Le Perrin spectral se transforma soudain en loup. Son pelage presque aussi noir que celui d’un Frère des Ténèbres, il bondit et déchiqueta la gorge d’Aram.

— Non, ça ne s’est pas passé comme ça !

C’est un rêve, rappela Sauteur.

— Je n’ai pas tué Aram ! Un Aiel l’a abattu d’une seule flèche avant qu’il…

Avant qu’il m’ait tué, tout simplement, compléta mentalement Perrin.
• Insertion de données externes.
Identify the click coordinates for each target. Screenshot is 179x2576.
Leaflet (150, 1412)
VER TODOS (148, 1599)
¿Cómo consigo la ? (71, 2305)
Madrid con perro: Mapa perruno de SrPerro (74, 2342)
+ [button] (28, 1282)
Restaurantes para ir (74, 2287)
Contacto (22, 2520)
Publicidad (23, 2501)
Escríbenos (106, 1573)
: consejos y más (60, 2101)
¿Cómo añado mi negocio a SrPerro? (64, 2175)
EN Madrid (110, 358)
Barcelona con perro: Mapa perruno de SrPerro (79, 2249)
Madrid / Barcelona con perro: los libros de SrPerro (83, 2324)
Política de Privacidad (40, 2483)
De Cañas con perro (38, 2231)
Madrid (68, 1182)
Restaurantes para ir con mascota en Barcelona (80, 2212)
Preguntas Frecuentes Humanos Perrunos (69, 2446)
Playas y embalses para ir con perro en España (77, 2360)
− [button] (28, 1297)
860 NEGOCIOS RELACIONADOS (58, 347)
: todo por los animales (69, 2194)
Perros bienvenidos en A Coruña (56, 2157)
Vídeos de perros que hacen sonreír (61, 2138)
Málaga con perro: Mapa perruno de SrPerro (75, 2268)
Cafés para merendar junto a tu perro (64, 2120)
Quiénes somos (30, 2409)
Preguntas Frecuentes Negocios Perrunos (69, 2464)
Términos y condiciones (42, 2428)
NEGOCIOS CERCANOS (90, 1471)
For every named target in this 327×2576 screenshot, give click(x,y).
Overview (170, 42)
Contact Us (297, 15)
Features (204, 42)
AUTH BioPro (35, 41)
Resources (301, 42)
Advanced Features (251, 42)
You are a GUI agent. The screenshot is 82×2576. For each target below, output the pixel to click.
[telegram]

La corne, le sabot ou le croc, émit Sauteur tout en se dirigeant vers un bâtiment. Mais les murs se désintégrèrent, révélant la forge de maître Luhhan.
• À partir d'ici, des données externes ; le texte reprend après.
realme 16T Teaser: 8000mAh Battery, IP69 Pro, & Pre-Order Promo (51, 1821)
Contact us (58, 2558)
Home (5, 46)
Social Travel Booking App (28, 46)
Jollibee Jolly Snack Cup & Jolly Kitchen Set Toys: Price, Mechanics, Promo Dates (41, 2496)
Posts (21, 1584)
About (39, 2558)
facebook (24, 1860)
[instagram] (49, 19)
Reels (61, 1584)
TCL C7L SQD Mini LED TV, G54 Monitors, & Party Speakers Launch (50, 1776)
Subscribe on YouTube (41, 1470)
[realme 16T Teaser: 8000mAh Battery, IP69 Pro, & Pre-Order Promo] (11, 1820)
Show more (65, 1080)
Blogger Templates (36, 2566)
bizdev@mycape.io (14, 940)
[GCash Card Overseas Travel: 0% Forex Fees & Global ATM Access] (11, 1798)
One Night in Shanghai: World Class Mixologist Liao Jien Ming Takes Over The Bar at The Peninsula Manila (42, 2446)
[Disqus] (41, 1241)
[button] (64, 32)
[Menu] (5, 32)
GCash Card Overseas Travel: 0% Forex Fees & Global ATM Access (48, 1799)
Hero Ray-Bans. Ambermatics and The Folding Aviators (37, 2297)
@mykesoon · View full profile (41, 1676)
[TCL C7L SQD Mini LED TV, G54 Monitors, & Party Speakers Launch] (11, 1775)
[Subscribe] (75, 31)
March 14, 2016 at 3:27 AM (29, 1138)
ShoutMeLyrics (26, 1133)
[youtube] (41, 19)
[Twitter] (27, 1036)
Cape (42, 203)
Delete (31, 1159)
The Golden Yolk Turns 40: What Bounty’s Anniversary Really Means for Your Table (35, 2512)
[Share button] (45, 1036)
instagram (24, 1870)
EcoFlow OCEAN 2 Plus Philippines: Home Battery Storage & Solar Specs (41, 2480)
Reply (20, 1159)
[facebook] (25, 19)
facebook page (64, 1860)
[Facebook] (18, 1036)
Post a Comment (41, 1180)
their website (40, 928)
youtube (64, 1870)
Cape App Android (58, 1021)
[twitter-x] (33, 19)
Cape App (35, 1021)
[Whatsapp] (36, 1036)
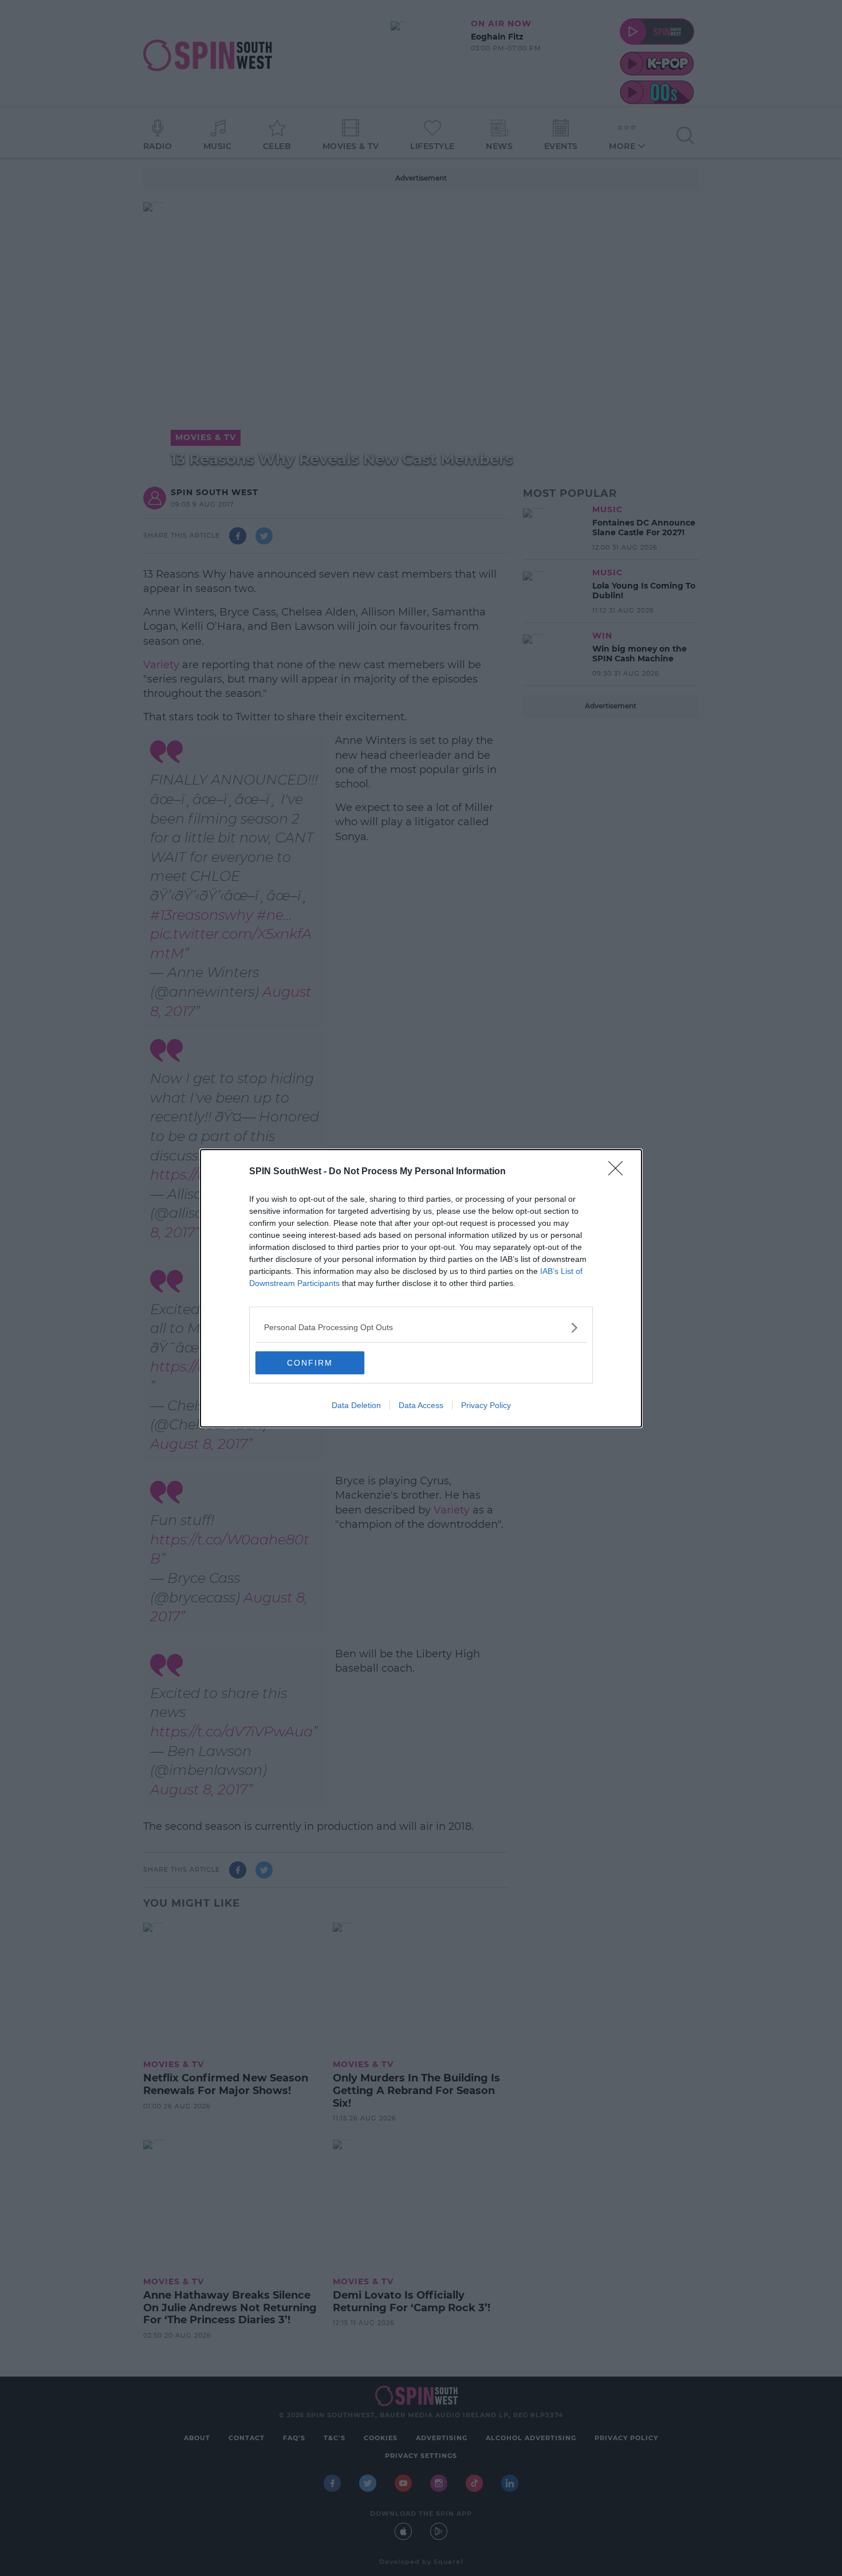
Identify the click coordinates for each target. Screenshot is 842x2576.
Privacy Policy (486, 1405)
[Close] (619, 1172)
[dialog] (421, 1288)
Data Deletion (356, 1405)
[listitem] (421, 1328)
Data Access (421, 1405)
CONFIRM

Est-ce si important que ça ? Les morts sont morts, voilà tout… En général, quand les deux-pattes meurent, ils ne viennent pas ici. Pour être franc, j’ignore où ils vont.
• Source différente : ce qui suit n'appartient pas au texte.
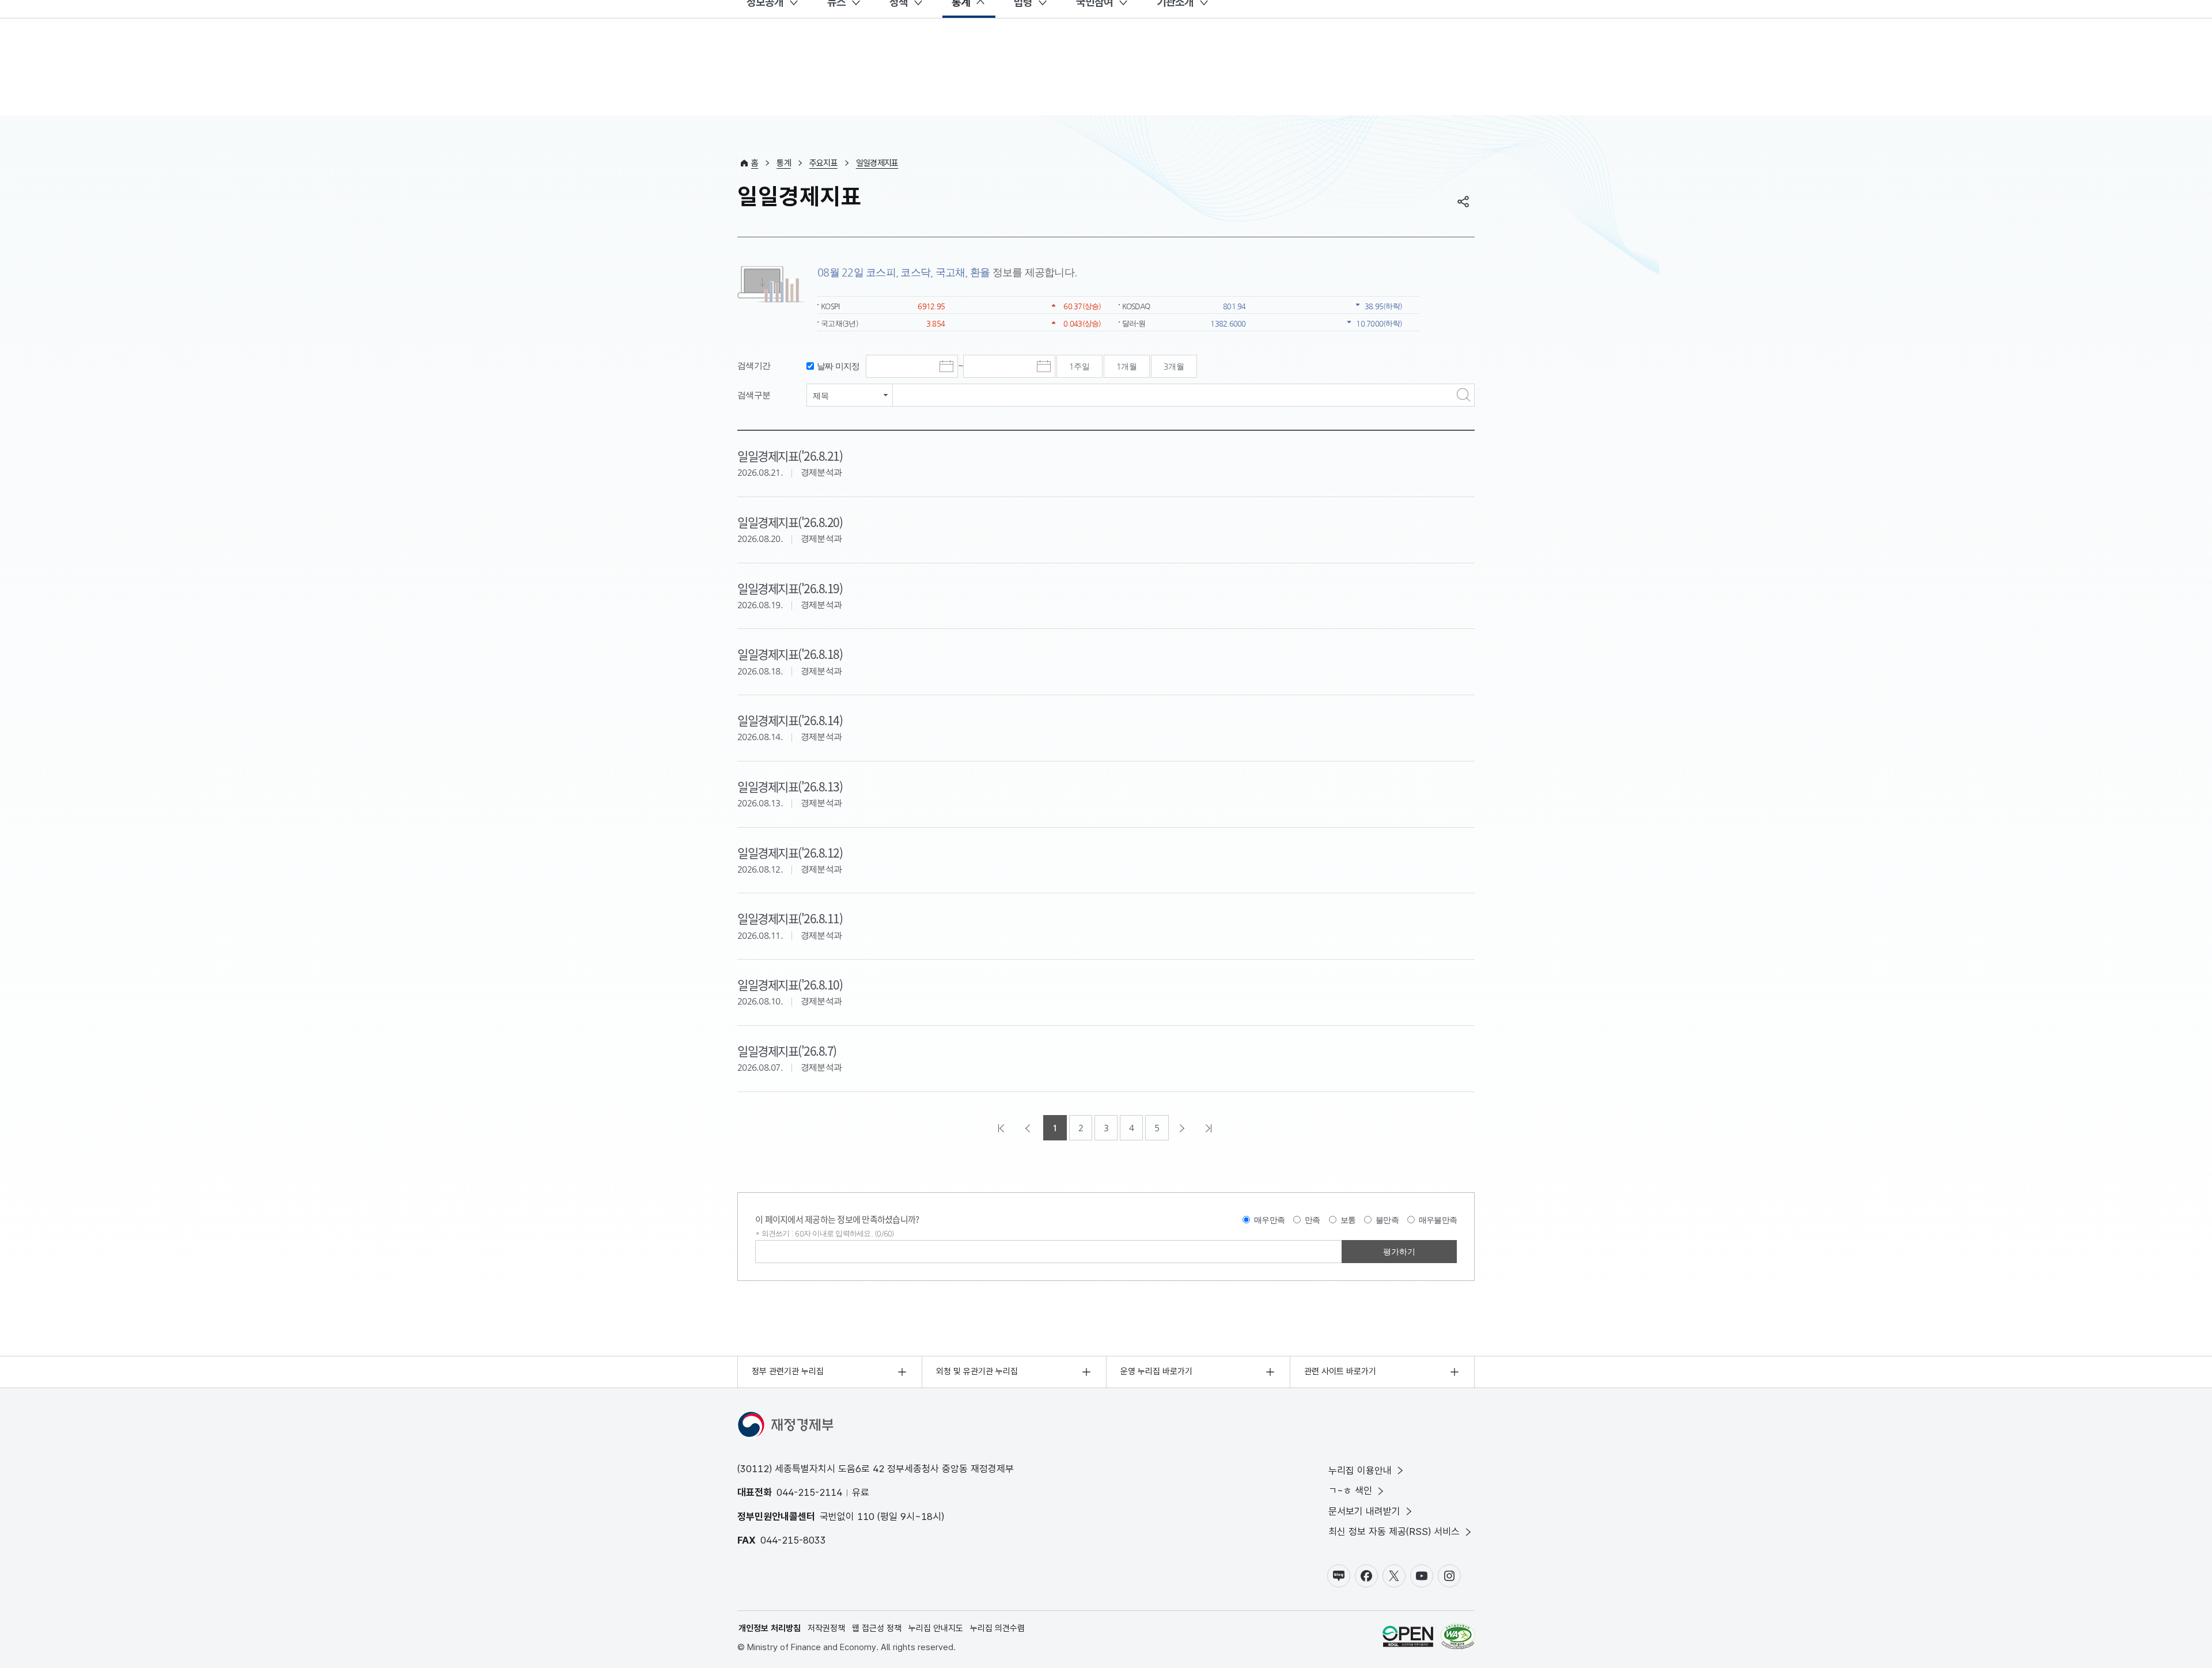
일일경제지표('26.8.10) (789, 984)
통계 (784, 163)
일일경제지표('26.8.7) (786, 1050)
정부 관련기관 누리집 (788, 1371)
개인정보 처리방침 (769, 1628)
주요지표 (823, 163)
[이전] (1029, 1128)
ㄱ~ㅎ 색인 (1350, 1490)
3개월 (1174, 366)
Perrin baissa les yeux sur le cadavre d’Aram.

— J’aurais dû lui confisquer son épée dès qu’il l’a arborée. Bon sang, j’aurais dû renvoyer cet idiot parmi les siens.

Un louveteau mérite-t-il d’avoir des crocs ? demanda Sauteur, profondément perturbé. Pourquoi vouloir les lui arracher ?

— C’est une affaire d’hommes, éluda Perrin.

Une affaire de deux-pattes, oui… D’hommes. C’est toujours ce que tu réponds. Et les affaires de loups ?

— Je ne suis pas un loup.

Sauteur entra dans la forge et Perrin le suivit à contrecœur. Le tonneau de trempe bouillonnait toujours. Alors que les cloisons se reformaient, Perrin, en gilet et tablier de cuir, reprit sa pince.

Du tonneau, il sortit une autre figurine. Celle-ci représentait Tod al’Caar. Quand elle eut refroidi, Perrin vit que le visage n’était pas distordu comme celui d’Aram. Mais la moitié inférieure du personnage se réduisait à une masse informe de métal. Quand Perrin l’eut posée sur le sol, la figurine continua d’émettre une lueur rouge. Plongeant sa pince dans l’eau, il en retira une représentation de Jori Congar puis une d’Azi al’Thone.

Répétant l’opération, Perrin « pêcha » toute une série de figurines. Comme il était de règle dans les rêves, les récupérer toutes sembla prendre une fraction de seconde tout en paraissant durer des heures. Quand ce fut terminé, des centaines de figurines se dressaient sur le sol, face au jeune homme. Elles l’observaient, chacune brillant chichement comme si elle attendait de passer sous le marteau du forgeron.

Mais les figurines de ce type n’étaient pas forgées. Il s’agissait de moulages.

— Qu’est-ce que ça veut dire ? demanda Perrin en s’asseyant sur un tabouret.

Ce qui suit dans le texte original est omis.